②小腸の粘膜免疫(ねんまくめんえき)「パイエル板」のしくみ
外部からの抗原(こうげん)〈細菌(さいきん)やウイルスなど〉に直接さらされている腸管の内側では体内の免疫※細胞(さいぼう)の50%以上が集中しており、ユニークな免疫機能を持っています。その代表は腸管の上皮にあるパイエル板というシステムです。M細胞という特殊(とくしゅ)なかたちの細胞がいて、抗原を免疫細胞の集まっているパイエル板へ誘導(ゆうどう)し、免疫細胞の樹状(じゅじょう)細胞、リンパ球のT細胞とB細胞、形質(けいしつ)細胞などによって処理しています。
※免疫:細菌やウイルスなどから私たちを守ってくれる防御(ぼうぎょ)システム。
小腸はどうやって消化・吸収しているの?
酵素をたくさんふくんだ小腸液で消化しています。

小腸での消化
小腸では酵素(こうそ)をたくさんふくんだ小腸液(しょうちょうえき)が作られています。この酵素は、胃から運ばれてくるどろどろの粥(かゆ)状になった食べ物をほぼ完全に消化します。例えば、炭水化物を細かくして麦芽糖(ばくがとう)・ぶどう糖にしたり、脂肪(しぼう)を細かくして脂肪酸(しぼうさん)とグリセリンにします。このようにして作り変えられた栄養素は腸に吸収されます。
吸収された栄養素は血液によって肝臓(かんぞう)に運ばれ、残りのどろどろの粥(かゆ)状の物質は大腸へ運ばれます。小腸と大腸は、回盲弁(かいもうべん)で分けられています。回盲弁は、大腸の中の物質が小腸に逆流しないように開いたり閉じたりしています。
小腸が病気になると…
小腸の病気ってなに?
炎症(えんしょう)と潰瘍(かいよう)が起きるクローン病があります。

「クローン病」とは
どんな病気?
主な症状(しょうじょう)は?
原因は?
はっきりした原因はまだ分っていません。

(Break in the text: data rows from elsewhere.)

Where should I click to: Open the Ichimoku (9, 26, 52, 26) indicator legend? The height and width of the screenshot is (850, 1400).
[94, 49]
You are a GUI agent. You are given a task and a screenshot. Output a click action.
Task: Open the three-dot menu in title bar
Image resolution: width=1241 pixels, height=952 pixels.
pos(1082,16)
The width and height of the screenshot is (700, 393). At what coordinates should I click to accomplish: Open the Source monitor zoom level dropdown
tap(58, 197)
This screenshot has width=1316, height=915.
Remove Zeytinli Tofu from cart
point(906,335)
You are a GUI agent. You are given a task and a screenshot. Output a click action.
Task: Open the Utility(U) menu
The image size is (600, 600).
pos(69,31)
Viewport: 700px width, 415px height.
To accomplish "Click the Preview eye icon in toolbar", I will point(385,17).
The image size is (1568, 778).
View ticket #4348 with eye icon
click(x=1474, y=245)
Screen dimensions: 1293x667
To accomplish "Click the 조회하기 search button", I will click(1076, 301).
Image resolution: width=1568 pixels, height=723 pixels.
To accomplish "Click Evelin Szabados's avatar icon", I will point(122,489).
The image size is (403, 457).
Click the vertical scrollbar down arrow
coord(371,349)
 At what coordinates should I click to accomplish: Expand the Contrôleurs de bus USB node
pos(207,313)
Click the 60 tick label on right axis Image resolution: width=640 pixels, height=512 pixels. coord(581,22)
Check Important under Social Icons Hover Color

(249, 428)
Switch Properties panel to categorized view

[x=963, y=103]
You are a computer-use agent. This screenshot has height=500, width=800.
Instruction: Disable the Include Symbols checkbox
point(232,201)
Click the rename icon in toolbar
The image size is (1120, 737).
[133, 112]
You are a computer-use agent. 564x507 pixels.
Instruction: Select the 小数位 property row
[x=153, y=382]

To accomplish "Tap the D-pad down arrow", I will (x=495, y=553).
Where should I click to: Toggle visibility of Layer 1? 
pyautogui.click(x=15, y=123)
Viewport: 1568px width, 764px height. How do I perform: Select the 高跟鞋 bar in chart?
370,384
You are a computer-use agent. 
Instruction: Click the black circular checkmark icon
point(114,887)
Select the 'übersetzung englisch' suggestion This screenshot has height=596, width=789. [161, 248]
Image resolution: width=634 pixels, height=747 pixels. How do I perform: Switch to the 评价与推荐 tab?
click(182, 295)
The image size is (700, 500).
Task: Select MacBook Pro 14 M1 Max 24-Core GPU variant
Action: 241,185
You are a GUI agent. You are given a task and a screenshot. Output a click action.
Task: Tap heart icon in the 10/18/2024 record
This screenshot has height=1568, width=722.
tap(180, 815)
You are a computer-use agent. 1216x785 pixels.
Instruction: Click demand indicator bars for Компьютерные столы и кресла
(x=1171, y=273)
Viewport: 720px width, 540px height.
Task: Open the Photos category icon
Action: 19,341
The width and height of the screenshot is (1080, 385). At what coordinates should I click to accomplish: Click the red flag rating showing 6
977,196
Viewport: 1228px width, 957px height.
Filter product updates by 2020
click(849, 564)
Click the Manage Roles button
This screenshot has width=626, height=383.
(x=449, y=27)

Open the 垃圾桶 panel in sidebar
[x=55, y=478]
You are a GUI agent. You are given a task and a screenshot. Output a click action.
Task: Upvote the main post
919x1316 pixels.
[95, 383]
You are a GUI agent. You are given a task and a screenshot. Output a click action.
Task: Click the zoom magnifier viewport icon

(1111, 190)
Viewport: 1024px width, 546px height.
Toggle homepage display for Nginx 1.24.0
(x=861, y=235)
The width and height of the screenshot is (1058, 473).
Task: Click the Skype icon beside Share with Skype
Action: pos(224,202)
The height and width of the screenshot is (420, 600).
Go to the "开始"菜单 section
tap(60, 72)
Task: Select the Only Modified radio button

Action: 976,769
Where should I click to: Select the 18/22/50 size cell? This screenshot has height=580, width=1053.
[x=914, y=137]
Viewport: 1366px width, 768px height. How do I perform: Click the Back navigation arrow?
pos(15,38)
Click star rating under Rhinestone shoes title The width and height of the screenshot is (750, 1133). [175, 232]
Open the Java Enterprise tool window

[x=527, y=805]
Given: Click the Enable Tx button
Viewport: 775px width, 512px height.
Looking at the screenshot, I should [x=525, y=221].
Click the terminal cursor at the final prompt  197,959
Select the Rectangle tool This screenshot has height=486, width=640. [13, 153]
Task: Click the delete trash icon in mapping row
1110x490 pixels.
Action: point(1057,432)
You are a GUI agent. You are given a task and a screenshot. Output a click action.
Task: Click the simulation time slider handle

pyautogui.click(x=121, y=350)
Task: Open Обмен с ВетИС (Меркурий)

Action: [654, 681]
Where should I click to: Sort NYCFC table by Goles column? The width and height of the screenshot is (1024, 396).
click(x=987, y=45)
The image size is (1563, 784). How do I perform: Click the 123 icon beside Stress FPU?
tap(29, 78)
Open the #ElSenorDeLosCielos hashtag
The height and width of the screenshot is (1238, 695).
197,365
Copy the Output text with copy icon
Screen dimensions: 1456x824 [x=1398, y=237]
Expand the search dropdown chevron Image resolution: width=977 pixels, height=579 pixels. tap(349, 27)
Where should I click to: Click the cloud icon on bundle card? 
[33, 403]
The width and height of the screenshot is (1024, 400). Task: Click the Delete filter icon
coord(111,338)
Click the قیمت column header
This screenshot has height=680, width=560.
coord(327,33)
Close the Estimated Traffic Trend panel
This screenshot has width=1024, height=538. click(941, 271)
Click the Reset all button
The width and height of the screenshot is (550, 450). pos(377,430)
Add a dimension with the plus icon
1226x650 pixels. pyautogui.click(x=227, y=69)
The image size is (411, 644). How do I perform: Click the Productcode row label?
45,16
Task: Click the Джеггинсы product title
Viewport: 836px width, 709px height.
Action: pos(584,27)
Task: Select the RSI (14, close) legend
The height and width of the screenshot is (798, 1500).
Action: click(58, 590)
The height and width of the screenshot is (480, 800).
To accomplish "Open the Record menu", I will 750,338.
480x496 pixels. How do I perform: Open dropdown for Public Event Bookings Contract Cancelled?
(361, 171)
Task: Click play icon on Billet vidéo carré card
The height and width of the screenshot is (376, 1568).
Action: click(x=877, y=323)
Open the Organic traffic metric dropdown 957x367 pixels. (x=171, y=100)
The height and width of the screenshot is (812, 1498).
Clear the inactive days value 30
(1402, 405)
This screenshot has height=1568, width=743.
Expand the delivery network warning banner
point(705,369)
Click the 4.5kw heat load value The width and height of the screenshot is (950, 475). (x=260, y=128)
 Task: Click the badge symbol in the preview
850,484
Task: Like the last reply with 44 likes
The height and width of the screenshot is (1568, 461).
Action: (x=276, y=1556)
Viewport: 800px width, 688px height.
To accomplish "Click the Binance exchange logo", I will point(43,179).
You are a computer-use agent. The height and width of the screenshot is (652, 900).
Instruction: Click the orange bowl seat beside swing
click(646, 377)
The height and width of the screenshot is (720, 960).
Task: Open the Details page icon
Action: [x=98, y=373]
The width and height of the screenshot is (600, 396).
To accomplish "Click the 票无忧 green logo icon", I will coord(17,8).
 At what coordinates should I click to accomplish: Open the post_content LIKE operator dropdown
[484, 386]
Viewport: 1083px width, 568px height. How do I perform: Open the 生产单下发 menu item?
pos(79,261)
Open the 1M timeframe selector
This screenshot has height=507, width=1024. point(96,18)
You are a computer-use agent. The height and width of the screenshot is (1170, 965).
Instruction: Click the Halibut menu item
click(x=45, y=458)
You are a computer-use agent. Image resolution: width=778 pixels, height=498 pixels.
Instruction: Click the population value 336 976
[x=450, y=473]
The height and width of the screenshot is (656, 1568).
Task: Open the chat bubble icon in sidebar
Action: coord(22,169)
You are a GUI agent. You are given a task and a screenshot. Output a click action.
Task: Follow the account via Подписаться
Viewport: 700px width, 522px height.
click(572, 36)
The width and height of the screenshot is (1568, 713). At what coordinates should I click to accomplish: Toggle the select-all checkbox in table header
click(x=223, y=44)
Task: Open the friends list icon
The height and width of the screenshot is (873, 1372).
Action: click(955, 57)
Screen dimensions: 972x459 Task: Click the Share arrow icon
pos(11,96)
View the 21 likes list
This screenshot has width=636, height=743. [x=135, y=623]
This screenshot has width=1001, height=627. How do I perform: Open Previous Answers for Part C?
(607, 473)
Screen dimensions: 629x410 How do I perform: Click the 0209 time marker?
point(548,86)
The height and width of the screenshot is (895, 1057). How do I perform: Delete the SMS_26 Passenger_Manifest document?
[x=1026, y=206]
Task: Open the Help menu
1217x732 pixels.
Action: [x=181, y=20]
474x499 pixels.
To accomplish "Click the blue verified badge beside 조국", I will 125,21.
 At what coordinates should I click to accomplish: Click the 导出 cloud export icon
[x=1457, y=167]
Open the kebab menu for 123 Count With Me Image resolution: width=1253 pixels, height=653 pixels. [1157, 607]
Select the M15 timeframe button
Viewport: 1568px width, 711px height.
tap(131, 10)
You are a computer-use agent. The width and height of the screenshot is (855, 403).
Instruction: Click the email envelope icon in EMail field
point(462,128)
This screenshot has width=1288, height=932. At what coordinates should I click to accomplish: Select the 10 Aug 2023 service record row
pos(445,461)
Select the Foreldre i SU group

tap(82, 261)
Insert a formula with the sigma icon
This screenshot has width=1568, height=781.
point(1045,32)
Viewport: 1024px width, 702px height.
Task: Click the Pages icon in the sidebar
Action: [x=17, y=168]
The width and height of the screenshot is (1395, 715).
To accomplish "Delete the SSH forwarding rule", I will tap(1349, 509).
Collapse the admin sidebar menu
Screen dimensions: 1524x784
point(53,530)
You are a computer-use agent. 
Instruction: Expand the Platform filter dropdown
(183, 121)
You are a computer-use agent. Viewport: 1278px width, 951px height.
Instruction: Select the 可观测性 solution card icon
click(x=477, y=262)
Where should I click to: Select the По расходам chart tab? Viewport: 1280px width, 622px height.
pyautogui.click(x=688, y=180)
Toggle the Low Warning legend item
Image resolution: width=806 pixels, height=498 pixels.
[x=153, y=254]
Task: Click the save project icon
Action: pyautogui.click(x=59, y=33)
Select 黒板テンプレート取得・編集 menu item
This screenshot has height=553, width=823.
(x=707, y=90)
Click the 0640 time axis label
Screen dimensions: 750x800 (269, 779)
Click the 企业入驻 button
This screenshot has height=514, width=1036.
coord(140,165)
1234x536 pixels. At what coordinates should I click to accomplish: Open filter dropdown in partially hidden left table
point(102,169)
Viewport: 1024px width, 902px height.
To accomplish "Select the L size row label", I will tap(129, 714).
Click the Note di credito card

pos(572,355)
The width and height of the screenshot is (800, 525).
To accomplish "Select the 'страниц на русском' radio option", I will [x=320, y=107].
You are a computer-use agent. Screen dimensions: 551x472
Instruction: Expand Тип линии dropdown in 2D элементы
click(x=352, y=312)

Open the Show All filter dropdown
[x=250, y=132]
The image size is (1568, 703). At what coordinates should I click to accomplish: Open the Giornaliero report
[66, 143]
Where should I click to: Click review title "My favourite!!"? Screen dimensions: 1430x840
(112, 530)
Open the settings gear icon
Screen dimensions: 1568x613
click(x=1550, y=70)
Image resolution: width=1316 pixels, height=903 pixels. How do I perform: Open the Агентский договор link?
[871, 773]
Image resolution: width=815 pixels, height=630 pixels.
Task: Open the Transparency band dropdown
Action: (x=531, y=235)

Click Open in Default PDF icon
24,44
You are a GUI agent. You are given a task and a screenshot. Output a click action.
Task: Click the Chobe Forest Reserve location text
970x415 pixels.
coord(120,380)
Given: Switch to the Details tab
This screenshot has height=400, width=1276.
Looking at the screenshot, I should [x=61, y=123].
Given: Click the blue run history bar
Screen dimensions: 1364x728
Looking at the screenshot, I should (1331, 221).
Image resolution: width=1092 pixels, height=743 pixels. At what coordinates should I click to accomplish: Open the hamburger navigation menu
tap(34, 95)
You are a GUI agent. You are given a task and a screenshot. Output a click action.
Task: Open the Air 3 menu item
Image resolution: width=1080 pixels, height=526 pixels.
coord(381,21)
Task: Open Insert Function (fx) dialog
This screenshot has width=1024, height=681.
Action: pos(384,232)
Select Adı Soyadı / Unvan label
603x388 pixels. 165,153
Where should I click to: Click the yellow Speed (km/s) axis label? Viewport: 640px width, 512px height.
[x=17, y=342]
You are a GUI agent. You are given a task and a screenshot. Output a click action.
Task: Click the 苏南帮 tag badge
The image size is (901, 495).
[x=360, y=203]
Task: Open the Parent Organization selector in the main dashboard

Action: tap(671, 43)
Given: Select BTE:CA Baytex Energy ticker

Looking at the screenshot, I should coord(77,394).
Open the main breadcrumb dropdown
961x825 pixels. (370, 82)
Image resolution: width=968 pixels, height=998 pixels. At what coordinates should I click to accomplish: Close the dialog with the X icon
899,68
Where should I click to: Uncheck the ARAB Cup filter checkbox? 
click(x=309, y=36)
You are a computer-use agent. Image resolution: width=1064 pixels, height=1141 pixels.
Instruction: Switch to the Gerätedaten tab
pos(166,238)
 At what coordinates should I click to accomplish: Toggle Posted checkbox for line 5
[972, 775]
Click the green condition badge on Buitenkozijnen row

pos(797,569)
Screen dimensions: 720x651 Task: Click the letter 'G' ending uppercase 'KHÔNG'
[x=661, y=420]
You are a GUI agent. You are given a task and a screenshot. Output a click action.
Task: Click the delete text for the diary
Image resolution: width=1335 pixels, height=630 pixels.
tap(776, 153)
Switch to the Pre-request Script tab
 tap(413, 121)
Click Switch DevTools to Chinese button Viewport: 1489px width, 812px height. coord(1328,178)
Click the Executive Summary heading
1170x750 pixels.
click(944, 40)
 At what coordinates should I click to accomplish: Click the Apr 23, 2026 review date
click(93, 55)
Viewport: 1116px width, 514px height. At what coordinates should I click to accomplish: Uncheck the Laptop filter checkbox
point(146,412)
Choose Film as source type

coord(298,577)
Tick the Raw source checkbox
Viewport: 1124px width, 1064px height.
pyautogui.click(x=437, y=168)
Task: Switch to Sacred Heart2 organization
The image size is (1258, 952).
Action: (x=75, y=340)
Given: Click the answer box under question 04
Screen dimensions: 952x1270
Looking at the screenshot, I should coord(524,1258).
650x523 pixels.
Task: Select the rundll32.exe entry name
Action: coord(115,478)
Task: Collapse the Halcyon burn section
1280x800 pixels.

遺伝によるもの、細菌(さいきん)やウイルスによるもの、食事や生活環境が関係しているのではないかと考えられています。病名のクローンは、第1報告者の内科医ブリル・バーナード・クローンに由来するとされています。
検査方法は?
血液検査、内視鏡検査、CT検査などを行います。
治療(ちりょう)するには?
根本的な治療法はまだありませんが、炎症(えんしょう)を抑(おさ)える薬、免疫(めんえき)を抑える薬、ホルモン剤などを使用します。また、腸が狭(せま)くなったり、穴があいたりしている場合には手術をすることもあります。食事制限が必要になることも多く、この場合は脂肪(しぼう)や食物繊維(しょくもつせんい)を避(さ)けてください。くわしくは、医師に相談しましょう。
注意
長期にわたる治療が必要な病気です。病状がよくなったり悪くなったりをくりかえすので、安定させてその状態を保つことが重要になります。そのためにも治療を中断しないことが大切です。